We will start by creating an instance of RSA and importing key.
var rsa = RSA.Create();
var rsaParameters = JsonConvert.DeserializeObject<RsaPrivateKeyParameters>(privateKeyJson).ToRSAParameters();
rsa.ImportParameters(rsaParameters);
Call SignData
method on rsa
instance to encrypt data.
var signature = rsa.SignData(dataToSign, HashAlgorithmName.SHA512, RSASignaturePadding.Pkcs1);
We then convert signature to base64 string and return to caller.
Complete code for the method is below
public string SignData(string data, string privateKeyJson)
{
using (var rsa = RSA.Create())
{
var rsaParameters = JsonConvert.DeserializeObject<RSAParameters>(privateKeyJson);
rsa.ImportParameters(rsaParameters);
var dataToSign = Encoding.UTF8.GetBytes(data);
var signature = rsa.SignData(dataToSign, HashAlgorithmName.SHA512, RSASignaturePadding.Pkcs1);
return Convert.ToBase64String(signature);
}
}
Verify Signature
VerifySignature method works in conjunction with SignData method above, it accepts data, base64 encoded signature and RsaPublicKeyParameters
serialized as json.
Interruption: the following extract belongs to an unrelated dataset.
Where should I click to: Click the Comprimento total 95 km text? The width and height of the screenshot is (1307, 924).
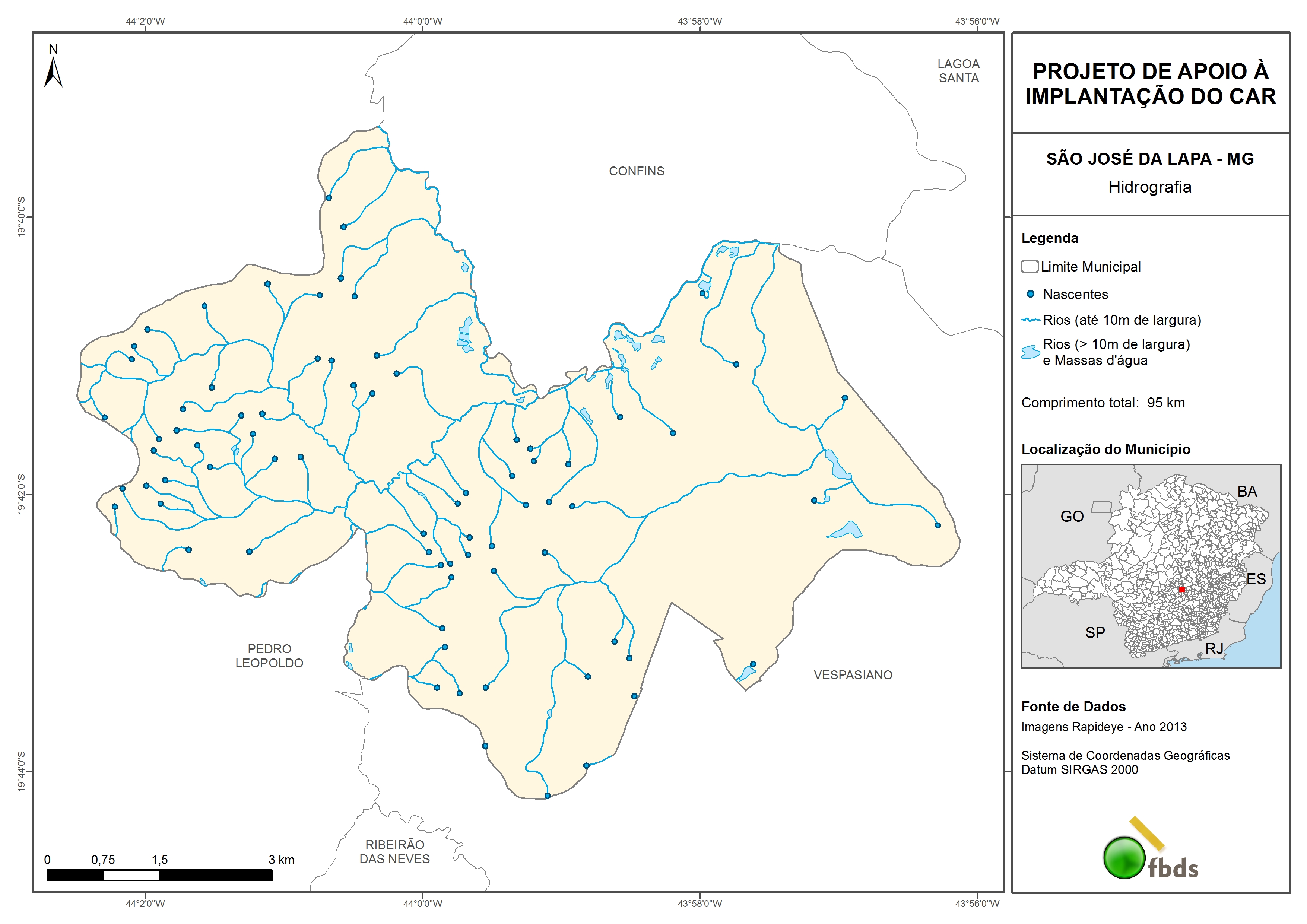(1103, 403)
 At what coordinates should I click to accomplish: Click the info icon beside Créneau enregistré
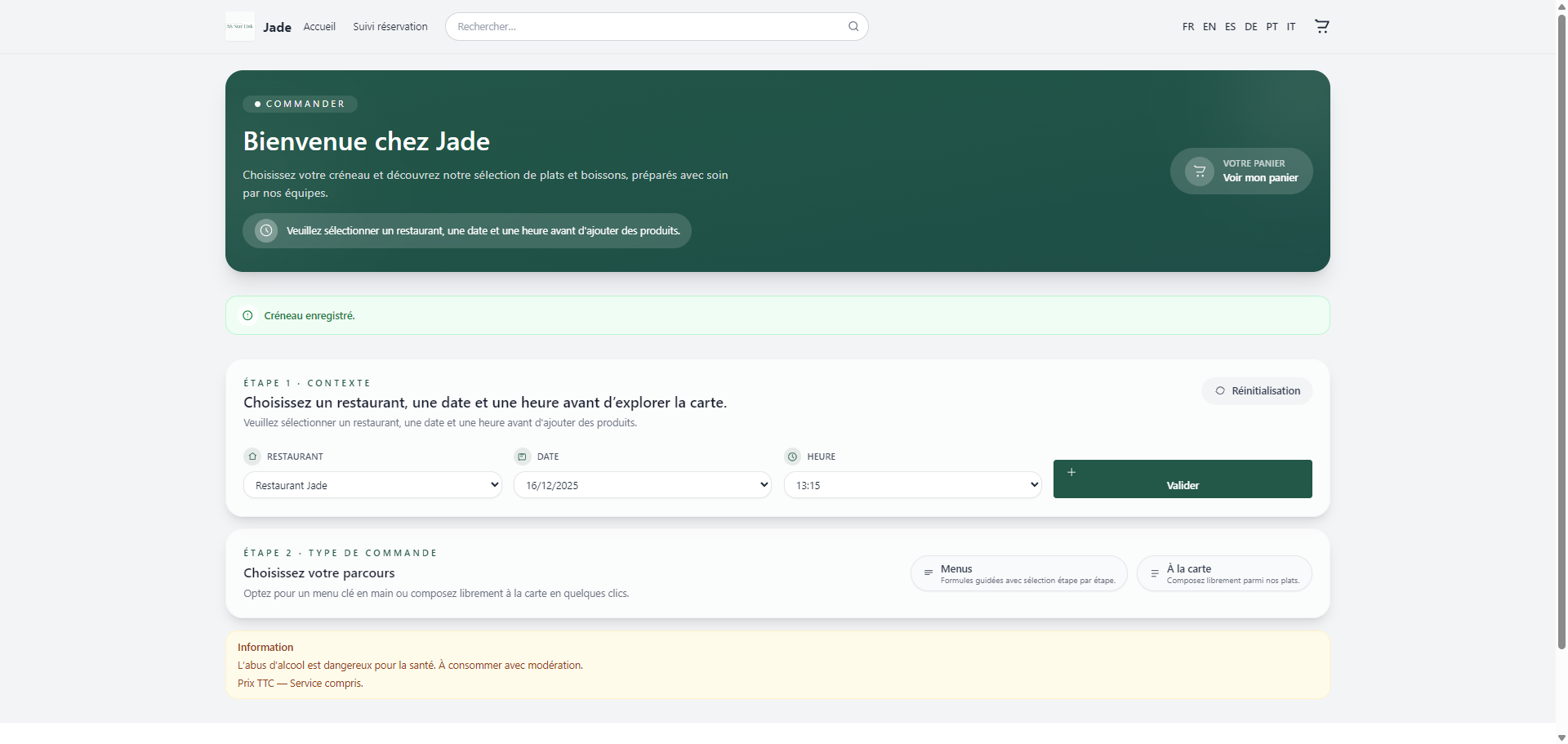pos(247,315)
It imports key, performs verification and returns a boolean result.
We will start by creating an instance of RSA and importing key.
var rsa = RSA.Create();
var rsaParameters = JsonConvert.DeserializeObject<RsaPublicKeyParameters>(publicKeyJson).ToRSAParameters();
rsa.ImportParameters(rsaParameters);
Call VerifyData
method on rsa
instance to decrypt data.
rsa.VerifyData(dataToVerify, signatureData, HashAlgorithmName.SHA512, RSASignaturePadding.Pkcs1);
And return the result of VerifyData back to caller.
Complete code for the method is below
public bool VerifySignature(string data, string signature, string publicKeyJson)
{
using (var rsa = RSA.Create())
{
var rsaParameters = JsonConvert.DeserializeObject<RSAParameters>(publicKeyJson);
rsa.ImportParameters(rsaParameters);
var dataToVerify = Encoding.UTF8.GetBytes(data);
var signatureData = Convert.FromBase64String(signature);
return rsa.VerifyData(dataToVerify, signatureData, HashAlgorithmName.SHA512, RSASignaturePadding.Pkcs1);
}
}
Complete code for the wrapper class that implements signing and its verification using RSA can be found at RsaCrypto.cs. Unit tests for the wrapper class can be found at RsaCryptoTests.cs. Complete project as class library along with tests is at CryptoSandbox.